On September 25th, 2017, the Knicks pulled the trigger on a franchise-altering trade, ending the Carmelo Anthony era, as they sent the declining star to Oklahoma City. In return, the Thunder sent over Enes Kanter, Doug McDermott, and a 2018 second-round selection via Chicago.

Two full regular seasons have passed since that trade, and only one of the pieces involved in the deal remains with the team they were acquired by.

That piece would be the once-nameless Bulls second round pick
— which was used by the Knicks on a lanky seven-footer named Mitchell Robinson.
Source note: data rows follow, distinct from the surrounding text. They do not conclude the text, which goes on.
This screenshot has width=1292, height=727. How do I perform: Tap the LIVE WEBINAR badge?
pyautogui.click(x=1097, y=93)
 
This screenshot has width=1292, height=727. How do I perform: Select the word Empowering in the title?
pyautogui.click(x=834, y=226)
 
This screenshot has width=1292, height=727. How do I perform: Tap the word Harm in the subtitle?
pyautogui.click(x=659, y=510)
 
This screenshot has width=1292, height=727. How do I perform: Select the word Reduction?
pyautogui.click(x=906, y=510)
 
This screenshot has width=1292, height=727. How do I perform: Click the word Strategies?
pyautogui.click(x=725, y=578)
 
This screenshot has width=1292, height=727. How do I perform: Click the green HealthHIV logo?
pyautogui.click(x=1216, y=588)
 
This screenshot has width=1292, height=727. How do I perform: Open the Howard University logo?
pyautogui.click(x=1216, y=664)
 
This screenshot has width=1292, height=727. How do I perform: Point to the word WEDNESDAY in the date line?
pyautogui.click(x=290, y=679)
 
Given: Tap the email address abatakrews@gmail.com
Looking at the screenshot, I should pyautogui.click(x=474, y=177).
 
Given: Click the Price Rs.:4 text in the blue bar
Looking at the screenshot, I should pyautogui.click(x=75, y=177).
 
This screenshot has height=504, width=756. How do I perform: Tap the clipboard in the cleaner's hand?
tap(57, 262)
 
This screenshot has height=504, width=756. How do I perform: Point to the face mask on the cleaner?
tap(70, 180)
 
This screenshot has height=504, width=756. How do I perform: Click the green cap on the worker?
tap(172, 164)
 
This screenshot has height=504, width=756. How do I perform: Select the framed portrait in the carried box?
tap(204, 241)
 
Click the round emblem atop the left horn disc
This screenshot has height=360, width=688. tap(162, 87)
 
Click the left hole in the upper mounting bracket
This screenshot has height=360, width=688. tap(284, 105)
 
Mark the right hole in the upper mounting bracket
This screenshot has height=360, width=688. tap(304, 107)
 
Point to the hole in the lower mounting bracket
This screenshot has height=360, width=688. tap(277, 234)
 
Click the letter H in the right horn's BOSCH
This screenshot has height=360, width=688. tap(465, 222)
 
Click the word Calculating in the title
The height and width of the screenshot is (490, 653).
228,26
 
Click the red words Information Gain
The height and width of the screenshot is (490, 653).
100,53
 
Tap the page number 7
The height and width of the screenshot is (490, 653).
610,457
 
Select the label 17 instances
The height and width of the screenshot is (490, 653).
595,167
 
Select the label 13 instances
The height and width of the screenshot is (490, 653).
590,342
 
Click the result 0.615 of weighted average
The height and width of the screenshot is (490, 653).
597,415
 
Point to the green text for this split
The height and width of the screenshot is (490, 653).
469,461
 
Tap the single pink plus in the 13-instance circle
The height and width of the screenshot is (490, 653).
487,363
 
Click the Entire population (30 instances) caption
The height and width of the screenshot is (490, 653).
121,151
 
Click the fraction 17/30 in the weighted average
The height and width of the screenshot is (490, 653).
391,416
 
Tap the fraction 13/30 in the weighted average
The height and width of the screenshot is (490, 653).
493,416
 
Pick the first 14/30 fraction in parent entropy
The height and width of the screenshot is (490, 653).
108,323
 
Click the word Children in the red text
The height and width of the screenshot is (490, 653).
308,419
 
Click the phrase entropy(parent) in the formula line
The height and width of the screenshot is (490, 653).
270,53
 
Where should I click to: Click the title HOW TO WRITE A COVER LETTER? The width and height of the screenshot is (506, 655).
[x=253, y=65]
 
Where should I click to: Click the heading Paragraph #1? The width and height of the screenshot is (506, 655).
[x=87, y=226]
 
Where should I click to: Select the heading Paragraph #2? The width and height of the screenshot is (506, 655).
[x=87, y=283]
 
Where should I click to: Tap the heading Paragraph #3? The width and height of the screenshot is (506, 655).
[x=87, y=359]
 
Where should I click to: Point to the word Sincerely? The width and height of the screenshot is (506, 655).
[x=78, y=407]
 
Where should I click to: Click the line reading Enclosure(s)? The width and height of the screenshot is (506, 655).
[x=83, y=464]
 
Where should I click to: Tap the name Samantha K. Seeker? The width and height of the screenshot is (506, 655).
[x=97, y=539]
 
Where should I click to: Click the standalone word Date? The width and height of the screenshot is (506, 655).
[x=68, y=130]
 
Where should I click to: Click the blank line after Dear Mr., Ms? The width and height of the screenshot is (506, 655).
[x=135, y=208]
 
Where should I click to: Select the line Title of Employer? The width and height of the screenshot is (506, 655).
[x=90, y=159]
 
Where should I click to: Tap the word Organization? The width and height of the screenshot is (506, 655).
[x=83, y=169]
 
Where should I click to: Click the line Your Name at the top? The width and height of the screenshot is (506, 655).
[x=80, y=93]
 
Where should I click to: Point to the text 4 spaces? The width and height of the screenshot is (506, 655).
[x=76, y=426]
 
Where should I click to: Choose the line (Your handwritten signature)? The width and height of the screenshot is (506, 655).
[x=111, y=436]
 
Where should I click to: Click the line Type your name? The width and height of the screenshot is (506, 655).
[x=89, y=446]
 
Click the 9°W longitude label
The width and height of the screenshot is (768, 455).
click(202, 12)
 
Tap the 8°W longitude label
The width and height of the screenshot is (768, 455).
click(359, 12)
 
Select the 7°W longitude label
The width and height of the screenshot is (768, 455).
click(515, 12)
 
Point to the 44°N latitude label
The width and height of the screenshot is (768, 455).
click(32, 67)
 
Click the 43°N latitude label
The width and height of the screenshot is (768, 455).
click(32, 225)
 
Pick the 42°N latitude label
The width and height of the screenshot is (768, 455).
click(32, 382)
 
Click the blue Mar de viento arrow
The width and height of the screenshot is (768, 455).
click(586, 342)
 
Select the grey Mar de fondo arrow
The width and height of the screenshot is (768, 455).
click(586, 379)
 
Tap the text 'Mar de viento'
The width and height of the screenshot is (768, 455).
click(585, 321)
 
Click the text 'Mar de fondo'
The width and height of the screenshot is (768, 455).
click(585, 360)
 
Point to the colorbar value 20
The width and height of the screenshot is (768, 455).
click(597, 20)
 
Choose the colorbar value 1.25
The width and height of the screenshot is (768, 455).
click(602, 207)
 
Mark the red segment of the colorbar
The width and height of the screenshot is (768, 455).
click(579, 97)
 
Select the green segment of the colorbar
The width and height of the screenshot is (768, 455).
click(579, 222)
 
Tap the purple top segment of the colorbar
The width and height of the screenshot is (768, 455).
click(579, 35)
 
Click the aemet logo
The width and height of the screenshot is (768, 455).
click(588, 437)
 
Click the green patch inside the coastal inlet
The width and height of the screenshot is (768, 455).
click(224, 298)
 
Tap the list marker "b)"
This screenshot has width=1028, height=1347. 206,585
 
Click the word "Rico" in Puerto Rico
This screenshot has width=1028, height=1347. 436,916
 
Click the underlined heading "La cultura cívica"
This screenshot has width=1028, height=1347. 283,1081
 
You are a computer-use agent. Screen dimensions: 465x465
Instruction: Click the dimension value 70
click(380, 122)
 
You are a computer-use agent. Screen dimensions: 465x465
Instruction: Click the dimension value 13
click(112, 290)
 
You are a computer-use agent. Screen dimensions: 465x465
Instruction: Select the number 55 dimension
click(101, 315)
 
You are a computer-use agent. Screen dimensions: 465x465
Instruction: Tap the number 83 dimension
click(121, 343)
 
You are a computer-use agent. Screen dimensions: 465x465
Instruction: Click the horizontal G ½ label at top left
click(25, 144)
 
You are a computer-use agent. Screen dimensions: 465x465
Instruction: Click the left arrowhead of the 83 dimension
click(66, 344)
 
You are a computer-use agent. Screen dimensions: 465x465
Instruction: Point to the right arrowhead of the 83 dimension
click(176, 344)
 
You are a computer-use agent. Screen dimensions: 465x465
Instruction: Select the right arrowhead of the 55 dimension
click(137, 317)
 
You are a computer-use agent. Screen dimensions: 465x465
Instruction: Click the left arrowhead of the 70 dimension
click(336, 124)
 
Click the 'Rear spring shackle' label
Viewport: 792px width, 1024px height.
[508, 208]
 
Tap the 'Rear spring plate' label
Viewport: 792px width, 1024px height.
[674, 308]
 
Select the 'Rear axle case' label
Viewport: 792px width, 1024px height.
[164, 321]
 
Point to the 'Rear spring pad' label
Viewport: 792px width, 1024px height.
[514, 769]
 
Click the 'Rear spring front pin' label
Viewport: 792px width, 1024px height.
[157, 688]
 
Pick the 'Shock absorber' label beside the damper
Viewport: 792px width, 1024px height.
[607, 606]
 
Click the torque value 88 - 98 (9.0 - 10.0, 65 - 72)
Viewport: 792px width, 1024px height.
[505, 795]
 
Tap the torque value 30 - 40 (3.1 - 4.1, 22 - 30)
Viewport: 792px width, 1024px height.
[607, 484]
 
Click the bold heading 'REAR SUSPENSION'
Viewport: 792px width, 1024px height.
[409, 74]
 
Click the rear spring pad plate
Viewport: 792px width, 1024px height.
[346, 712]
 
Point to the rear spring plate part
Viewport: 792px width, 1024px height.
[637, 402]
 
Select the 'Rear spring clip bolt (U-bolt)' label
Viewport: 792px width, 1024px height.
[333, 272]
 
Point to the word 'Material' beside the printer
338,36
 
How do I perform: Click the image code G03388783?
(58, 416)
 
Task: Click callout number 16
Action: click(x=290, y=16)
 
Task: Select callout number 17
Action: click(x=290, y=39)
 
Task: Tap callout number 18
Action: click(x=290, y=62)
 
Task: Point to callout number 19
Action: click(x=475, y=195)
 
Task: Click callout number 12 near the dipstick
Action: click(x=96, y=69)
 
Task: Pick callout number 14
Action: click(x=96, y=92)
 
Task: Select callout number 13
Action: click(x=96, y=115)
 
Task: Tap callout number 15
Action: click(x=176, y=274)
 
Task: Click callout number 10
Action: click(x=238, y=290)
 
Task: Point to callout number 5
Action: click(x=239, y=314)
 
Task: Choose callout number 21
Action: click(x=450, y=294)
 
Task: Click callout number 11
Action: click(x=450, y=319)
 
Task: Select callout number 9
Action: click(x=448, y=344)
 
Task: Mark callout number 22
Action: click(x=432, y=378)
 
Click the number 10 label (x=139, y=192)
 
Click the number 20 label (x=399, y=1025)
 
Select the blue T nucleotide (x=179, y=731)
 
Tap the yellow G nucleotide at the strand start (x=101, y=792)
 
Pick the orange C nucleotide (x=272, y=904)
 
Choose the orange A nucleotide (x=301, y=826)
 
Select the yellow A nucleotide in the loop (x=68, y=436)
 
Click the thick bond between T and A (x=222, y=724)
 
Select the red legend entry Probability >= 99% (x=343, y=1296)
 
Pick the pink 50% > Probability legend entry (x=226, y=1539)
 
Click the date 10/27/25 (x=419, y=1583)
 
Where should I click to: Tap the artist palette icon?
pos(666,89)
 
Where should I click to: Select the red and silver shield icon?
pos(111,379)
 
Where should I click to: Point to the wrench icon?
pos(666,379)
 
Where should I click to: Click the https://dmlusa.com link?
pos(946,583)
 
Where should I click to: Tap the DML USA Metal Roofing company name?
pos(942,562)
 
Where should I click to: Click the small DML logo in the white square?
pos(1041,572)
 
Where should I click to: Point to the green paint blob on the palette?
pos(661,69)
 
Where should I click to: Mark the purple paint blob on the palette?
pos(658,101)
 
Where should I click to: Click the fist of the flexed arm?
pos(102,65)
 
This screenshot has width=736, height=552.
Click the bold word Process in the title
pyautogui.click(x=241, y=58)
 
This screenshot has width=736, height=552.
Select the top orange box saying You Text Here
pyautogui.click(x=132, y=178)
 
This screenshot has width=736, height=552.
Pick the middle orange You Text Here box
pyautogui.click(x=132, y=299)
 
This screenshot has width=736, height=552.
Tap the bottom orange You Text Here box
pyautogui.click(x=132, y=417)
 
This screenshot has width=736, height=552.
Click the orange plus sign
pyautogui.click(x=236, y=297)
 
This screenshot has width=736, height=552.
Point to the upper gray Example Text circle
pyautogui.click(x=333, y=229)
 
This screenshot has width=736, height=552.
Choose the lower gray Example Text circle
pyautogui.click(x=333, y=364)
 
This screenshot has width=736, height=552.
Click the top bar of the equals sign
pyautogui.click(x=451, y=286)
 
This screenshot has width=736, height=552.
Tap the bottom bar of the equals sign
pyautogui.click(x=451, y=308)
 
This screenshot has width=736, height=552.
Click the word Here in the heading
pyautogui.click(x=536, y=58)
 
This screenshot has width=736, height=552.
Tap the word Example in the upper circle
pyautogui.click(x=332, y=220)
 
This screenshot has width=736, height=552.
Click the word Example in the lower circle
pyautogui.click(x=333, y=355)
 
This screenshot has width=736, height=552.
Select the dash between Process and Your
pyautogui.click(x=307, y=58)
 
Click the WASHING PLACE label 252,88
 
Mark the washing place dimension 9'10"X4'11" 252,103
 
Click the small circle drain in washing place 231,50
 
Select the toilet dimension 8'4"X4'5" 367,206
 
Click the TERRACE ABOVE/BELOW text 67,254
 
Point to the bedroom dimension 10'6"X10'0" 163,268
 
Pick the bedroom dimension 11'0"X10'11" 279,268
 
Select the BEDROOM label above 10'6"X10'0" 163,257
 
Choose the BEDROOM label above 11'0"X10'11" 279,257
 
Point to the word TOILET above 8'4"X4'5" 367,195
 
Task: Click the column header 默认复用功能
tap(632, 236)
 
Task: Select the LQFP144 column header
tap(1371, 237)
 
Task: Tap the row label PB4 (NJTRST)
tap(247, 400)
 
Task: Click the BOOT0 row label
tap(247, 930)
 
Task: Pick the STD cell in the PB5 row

Let’s dive into some of the numbers behind the 21-year old’s surprisingly stout rookie campaign.

SHOT BLOCKING

  • Robinson blocked 161 shots in 66 games, giving him an average of 2.44 blocked shots per game. Despite playing only 20.6 minutes per game, Robinson still ranked second in the NBA in blocks per game, behind only Myles Turner (2.69).
  • With his 161 blocks coming in 1,360 minutes played, Robinson averaged a whopping 4.26 blocks per 36 minutes, easily the best in the NBA among players with at least 1,000 minutes played. Myles Turner followed Robinson in second place with an average of 3.38 blocks per 36 minutes — the gap between Robinson and the second-ranked Turner (0.88) was about equal to the gap between Turner and the ninth-ranked Richuan Holmes (2.40).
  • Robinson led the league with a block percentage (percentage of opponent two point attempts blocked) of 10.0%. It stands as the seventh-best single-season mark in NBA history (minimum 1000 minutes played) and the second-best ever by a rookie, behind only Manute Bol’s 10.6% in 1985-86.
  • In addition to his historical prowess blocking shots inside the arc, Robinson was uncannily elite at rejecting long-range attempts. Robinson blocked an absolutely bonkers 24 three-point shots. To put into perspective how great that is, the other nine players in the top ten of total blocks combined for 22 blocked three point attempts. [ Turner (2), Gobert (3), Lopez (1), McGee (1), Drummond (3), Whiteside (4), Davis (5), Towns (2), Embiid (1) ]

REBOUNDING

  • Robinson averaged 11.2 rebounds per 36 minutes over the course of the season, second-best among qualified rookies in 2018-19 behind only Deandre Ayton. Robinson’s 4.7 offensive rebounds per 36 minutes was the best by a rookie since Andre Drummond posted a mark of 4.9 in 2012-13.
  • Robinson wasn’t a very good rebounder to start his NBA career, but he began to dominate the glass in the second half of the season. In his first 35 games from the start of the year through January, Robinson averaged only 3.9 rebounds in 17.1 minutes, or about 8.2 boards per 36. In his final 31 games from the start of February through the end of the season, Robinson averaged 9.2 rebounds in 24.5 minutes, a sterling 13.5 bounds per 36.
  • From February 1st through the end of the regular season, Robinson’s 13.5 rebounds per 36 minutes placed him seventh in the league among players with at least 700 minutes played over that span. He ranked third in offensive rebounds per 36 (4.9) and 12th in defensive rebounds per 36 (8.6). He also collected 10 double-doubles over that span after posting only one prior to February.

SHOOTING EFFICIENCY

  • Robinson was the prototype “above the rim only” scorer in his first season. His average shot attempt distance was 1.5 feet. Dunks accounted for 63% of his made field goals. 90% of his shot attempts came from within three feet. With all of that said, Robinson’s shooting efficiency numbers were still remarkable. His .692 TS% led the entire NBA in 2018-19 (min. 1000 minutes), as did his .694 FG%. Robinson posted a FG% of .734 on shots within three feet, a very strong number.
  • Robinson markedly improved his free throw shooting prowess down the stretch. Through January, he converted on only 44.7% of his free throw attempts, while posting a free throw attempt rate of .393. Over the rest of the season, Robinson boosted his FT% all the way up to 68.2%. He did that while greatly increasing the amount of trips he took to the line, raising his free throw attempt rate to a whopping .500. Overall, Robinson more than tripled his average of free throws made per game, from 0.6 through January to 1.9 from February through the end of the season.

WIN SHARES

  • Win shares can be a murky stat, as it does tend to favor big men. However, it’s still one of the better tools to go to for a one number catch-all attempt. For Mitchell Robinson, win shares make his resume look sublime. Robinson accumulated 6.1 win shares in 2018-19, best among rookies.
  • Over the past ten seasons (since 2009-10), Robinson’s 6.1 win shares in 2018-19 stands as the eighth-best mark by a rookie. He’s in some star-studded company.